ACTIVITY:
Would you please transcribe the entire listing exactly?

□ □ □ □

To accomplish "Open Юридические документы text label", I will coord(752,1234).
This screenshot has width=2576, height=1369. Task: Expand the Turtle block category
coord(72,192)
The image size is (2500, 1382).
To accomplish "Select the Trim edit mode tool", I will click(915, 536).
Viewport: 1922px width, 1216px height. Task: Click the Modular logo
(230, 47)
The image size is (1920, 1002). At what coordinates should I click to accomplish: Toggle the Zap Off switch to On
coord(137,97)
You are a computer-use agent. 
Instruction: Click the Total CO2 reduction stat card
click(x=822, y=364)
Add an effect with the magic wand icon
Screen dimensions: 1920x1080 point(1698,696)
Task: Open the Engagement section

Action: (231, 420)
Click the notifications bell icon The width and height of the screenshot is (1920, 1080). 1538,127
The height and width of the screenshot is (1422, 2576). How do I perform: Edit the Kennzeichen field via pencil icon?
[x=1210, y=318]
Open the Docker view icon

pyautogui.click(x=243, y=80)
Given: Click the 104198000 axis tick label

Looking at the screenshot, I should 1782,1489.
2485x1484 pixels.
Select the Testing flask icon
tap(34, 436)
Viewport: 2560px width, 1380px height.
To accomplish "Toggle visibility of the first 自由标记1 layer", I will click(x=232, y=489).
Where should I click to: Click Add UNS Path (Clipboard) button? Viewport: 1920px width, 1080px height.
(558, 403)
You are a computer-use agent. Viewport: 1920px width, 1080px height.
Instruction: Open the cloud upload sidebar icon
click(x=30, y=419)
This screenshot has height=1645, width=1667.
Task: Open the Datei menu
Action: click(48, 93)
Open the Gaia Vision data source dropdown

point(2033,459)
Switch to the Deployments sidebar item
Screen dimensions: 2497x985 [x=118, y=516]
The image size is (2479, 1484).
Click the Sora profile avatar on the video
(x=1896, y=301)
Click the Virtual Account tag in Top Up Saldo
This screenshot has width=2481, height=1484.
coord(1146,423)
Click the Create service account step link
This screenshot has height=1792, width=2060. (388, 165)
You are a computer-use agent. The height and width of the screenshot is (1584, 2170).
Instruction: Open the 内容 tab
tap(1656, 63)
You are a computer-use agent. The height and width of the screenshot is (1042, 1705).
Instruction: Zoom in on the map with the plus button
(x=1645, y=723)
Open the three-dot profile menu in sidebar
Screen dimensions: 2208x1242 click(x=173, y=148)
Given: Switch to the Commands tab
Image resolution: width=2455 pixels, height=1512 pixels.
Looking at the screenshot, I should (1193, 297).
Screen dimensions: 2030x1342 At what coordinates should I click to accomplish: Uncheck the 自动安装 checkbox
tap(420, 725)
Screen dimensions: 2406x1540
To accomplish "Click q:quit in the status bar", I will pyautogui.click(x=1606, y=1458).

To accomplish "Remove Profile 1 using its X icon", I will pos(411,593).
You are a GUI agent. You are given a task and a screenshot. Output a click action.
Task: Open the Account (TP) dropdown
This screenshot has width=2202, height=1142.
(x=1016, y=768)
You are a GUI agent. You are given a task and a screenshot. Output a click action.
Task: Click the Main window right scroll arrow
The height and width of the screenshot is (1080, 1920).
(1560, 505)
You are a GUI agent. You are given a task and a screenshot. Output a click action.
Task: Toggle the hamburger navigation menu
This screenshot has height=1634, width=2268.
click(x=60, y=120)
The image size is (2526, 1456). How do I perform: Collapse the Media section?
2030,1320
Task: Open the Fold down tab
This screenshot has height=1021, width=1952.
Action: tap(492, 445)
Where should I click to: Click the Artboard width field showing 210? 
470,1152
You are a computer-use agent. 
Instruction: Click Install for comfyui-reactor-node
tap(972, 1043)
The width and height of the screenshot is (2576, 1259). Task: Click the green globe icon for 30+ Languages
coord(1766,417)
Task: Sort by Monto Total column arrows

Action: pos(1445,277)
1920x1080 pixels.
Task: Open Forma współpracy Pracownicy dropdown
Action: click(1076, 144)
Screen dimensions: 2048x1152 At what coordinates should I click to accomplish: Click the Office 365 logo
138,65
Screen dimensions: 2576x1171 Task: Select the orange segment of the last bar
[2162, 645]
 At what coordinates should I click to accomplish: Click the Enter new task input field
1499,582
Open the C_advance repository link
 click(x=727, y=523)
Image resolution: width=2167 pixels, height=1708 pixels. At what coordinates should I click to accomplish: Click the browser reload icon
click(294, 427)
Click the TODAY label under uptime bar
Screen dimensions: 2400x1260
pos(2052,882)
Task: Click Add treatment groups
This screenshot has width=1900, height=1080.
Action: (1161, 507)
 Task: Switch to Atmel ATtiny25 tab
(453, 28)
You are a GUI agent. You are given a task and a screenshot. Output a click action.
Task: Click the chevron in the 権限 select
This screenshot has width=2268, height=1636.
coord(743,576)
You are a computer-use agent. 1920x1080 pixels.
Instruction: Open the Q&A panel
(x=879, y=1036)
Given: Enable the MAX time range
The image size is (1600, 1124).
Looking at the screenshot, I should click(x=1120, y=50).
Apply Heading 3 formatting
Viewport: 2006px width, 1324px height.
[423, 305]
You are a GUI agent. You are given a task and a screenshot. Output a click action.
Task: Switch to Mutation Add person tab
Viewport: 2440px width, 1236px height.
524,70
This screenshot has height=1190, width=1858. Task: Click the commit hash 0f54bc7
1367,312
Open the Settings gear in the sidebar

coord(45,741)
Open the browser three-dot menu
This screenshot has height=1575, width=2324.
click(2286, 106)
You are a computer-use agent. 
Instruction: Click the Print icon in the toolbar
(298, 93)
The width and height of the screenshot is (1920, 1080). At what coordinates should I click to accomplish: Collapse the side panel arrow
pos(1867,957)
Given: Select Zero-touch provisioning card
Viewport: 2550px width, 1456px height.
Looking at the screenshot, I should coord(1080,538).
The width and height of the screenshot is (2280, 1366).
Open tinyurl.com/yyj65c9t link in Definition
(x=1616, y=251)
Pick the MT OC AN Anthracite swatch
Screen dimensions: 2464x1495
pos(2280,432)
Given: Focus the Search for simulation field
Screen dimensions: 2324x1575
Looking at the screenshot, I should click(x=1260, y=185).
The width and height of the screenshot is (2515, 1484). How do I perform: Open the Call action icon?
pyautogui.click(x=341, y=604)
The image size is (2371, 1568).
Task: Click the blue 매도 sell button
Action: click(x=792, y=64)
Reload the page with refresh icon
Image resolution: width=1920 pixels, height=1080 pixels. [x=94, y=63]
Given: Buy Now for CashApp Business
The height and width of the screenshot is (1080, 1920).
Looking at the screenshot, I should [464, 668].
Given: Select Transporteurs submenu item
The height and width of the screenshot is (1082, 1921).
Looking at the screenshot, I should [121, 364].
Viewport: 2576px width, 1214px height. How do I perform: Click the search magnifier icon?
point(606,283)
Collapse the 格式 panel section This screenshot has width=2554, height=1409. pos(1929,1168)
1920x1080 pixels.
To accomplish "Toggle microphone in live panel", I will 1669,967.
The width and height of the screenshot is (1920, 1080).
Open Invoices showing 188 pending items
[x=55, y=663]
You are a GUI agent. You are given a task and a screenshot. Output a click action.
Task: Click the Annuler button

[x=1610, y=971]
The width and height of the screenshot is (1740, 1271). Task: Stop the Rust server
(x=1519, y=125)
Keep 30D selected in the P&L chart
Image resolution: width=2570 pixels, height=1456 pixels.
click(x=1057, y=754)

□ □ □ □

EXERCISE ANSWER:
To accomplish "Open Юридические документы text label", I will coord(752,1234).
This screenshot has width=2576, height=1369. Task: Expand the Turtle block category
coord(72,192)
The image size is (2500, 1382).
To accomplish "Select the Trim edit mode tool", I will click(915, 536).
Viewport: 1922px width, 1216px height. Task: Click the Modular logo
(230, 47)
The image size is (1920, 1002). At what coordinates should I click to accomplish: Toggle the Zap Off switch to On
coord(137,97)
You are a computer-use agent. 
Instruction: Click the Total CO2 reduction stat card
click(x=822, y=364)
Add an effect with the magic wand icon
Screen dimensions: 1920x1080 point(1698,696)
Task: Open the Engagement section

Action: (231, 420)
Click the notifications bell icon The width and height of the screenshot is (1920, 1080). 1538,127
The height and width of the screenshot is (1422, 2576). How do I perform: Edit the Kennzeichen field via pencil icon?
[x=1210, y=318]
Open the Docker view icon

pyautogui.click(x=243, y=80)
Given: Click the 104198000 axis tick label

Looking at the screenshot, I should 1782,1489.
2485x1484 pixels.
Select the Testing flask icon
tap(34, 436)
Viewport: 2560px width, 1380px height.
To accomplish "Toggle visibility of the first 自由标记1 layer", I will click(x=232, y=489).
Where should I click to: Click Add UNS Path (Clipboard) button? Viewport: 1920px width, 1080px height.
(558, 403)
You are a computer-use agent. Viewport: 1920px width, 1080px height.
Instruction: Open the cloud upload sidebar icon
click(x=30, y=419)
This screenshot has height=1645, width=1667.
Task: Open the Datei menu
Action: click(48, 93)
Open the Gaia Vision data source dropdown

point(2033,459)
Switch to the Deployments sidebar item
Screen dimensions: 2497x985 [x=118, y=516]
The image size is (2479, 1484).
Click the Sora profile avatar on the video
(x=1896, y=301)
Click the Virtual Account tag in Top Up Saldo
This screenshot has width=2481, height=1484.
coord(1146,423)
Click the Create service account step link
This screenshot has height=1792, width=2060. (388, 165)
You are a computer-use agent. The height and width of the screenshot is (1584, 2170).
Instruction: Open the 内容 tab
tap(1656, 63)
You are a computer-use agent. The height and width of the screenshot is (1042, 1705).
Instruction: Zoom in on the map with the plus button
(x=1645, y=723)
Open the three-dot profile menu in sidebar
Screen dimensions: 2208x1242 click(x=173, y=148)
Given: Switch to the Commands tab
Image resolution: width=2455 pixels, height=1512 pixels.
Looking at the screenshot, I should (1193, 297).
Screen dimensions: 2030x1342 At what coordinates should I click to accomplish: Uncheck the 自动安装 checkbox
tap(420, 725)
Screen dimensions: 2406x1540
To accomplish "Click q:quit in the status bar", I will pyautogui.click(x=1606, y=1458).

To accomplish "Remove Profile 1 using its X icon", I will pos(411,593).
You are a GUI agent. You are given a task and a screenshot. Output a click action.
Task: Open the Account (TP) dropdown
This screenshot has width=2202, height=1142.
(x=1016, y=768)
You are a GUI agent. You are given a task and a screenshot. Output a click action.
Task: Click the Main window right scroll arrow
The height and width of the screenshot is (1080, 1920).
(1560, 505)
You are a GUI agent. You are given a task and a screenshot. Output a click action.
Task: Toggle the hamburger navigation menu
This screenshot has height=1634, width=2268.
click(x=60, y=120)
The image size is (2526, 1456). How do I perform: Collapse the Media section?
2030,1320
Task: Open the Fold down tab
This screenshot has height=1021, width=1952.
Action: tap(492, 445)
Where should I click to: Click the Artboard width field showing 210? 
470,1152
You are a computer-use agent. 
Instruction: Click Install for comfyui-reactor-node
tap(972, 1043)
The width and height of the screenshot is (2576, 1259). Task: Click the green globe icon for 30+ Languages
coord(1766,417)
Task: Sort by Monto Total column arrows

Action: pos(1445,277)
1920x1080 pixels.
Task: Open Forma współpracy Pracownicy dropdown
Action: click(1076, 144)
Screen dimensions: 2048x1152 At what coordinates should I click to accomplish: Click the Office 365 logo
138,65
Screen dimensions: 2576x1171 Task: Select the orange segment of the last bar
[2162, 645]
 At what coordinates should I click to accomplish: Click the Enter new task input field
1499,582
Open the C_advance repository link
 click(x=727, y=523)
Image resolution: width=2167 pixels, height=1708 pixels. At what coordinates should I click to accomplish: Click the browser reload icon
click(294, 427)
Click the TODAY label under uptime bar
Screen dimensions: 2400x1260
pos(2052,882)
Task: Click Add treatment groups
This screenshot has width=1900, height=1080.
Action: (1161, 507)
 Task: Switch to Atmel ATtiny25 tab
(453, 28)
You are a GUI agent. You are given a task and a screenshot. Output a click action.
Task: Click the chevron in the 権限 select
This screenshot has width=2268, height=1636.
coord(743,576)
You are a computer-use agent. 1920x1080 pixels.
Instruction: Open the Q&A panel
(x=879, y=1036)
Given: Enable the MAX time range
The image size is (1600, 1124).
Looking at the screenshot, I should click(x=1120, y=50).
Apply Heading 3 formatting
Viewport: 2006px width, 1324px height.
[423, 305]
You are a GUI agent. You are given a task and a screenshot. Output a click action.
Task: Switch to Mutation Add person tab
Viewport: 2440px width, 1236px height.
524,70
This screenshot has height=1190, width=1858. Task: Click the commit hash 0f54bc7
1367,312
Open the Settings gear in the sidebar

coord(45,741)
Open the browser three-dot menu
This screenshot has height=1575, width=2324.
click(2286, 106)
You are a computer-use agent. 
Instruction: Click the Print icon in the toolbar
(298, 93)
The width and height of the screenshot is (1920, 1080). At what coordinates should I click to accomplish: Collapse the side panel arrow
pos(1867,957)
Given: Select Zero-touch provisioning card
Viewport: 2550px width, 1456px height.
Looking at the screenshot, I should coord(1080,538).
The width and height of the screenshot is (2280, 1366).
Open tinyurl.com/yyj65c9t link in Definition
(x=1616, y=251)
Pick the MT OC AN Anthracite swatch
Screen dimensions: 2464x1495
pos(2280,432)
Given: Focus the Search for simulation field
Screen dimensions: 2324x1575
Looking at the screenshot, I should click(x=1260, y=185).
The width and height of the screenshot is (2515, 1484). How do I perform: Open the Call action icon?
pyautogui.click(x=341, y=604)
The image size is (2371, 1568).
Task: Click the blue 매도 sell button
Action: click(x=792, y=64)
Reload the page with refresh icon
Image resolution: width=1920 pixels, height=1080 pixels. [x=94, y=63]
Given: Buy Now for CashApp Business
The height and width of the screenshot is (1080, 1920).
Looking at the screenshot, I should [464, 668].
Given: Select Transporteurs submenu item
The height and width of the screenshot is (1082, 1921).
Looking at the screenshot, I should [121, 364].
Viewport: 2576px width, 1214px height. How do I perform: Click the search magnifier icon?
point(606,283)
Collapse the 格式 panel section This screenshot has width=2554, height=1409. pos(1929,1168)
1920x1080 pixels.
To accomplish "Toggle microphone in live panel", I will 1669,967.
The width and height of the screenshot is (1920, 1080).
Open Invoices showing 188 pending items
[x=55, y=663]
You are a GUI agent. You are given a task and a screenshot. Output a click action.
Task: Click the Annuler button

[x=1610, y=971]
The width and height of the screenshot is (1740, 1271). Task: Stop the Rust server
(x=1519, y=125)
Keep 30D selected in the P&L chart
Image resolution: width=2570 pixels, height=1456 pixels.
click(x=1057, y=754)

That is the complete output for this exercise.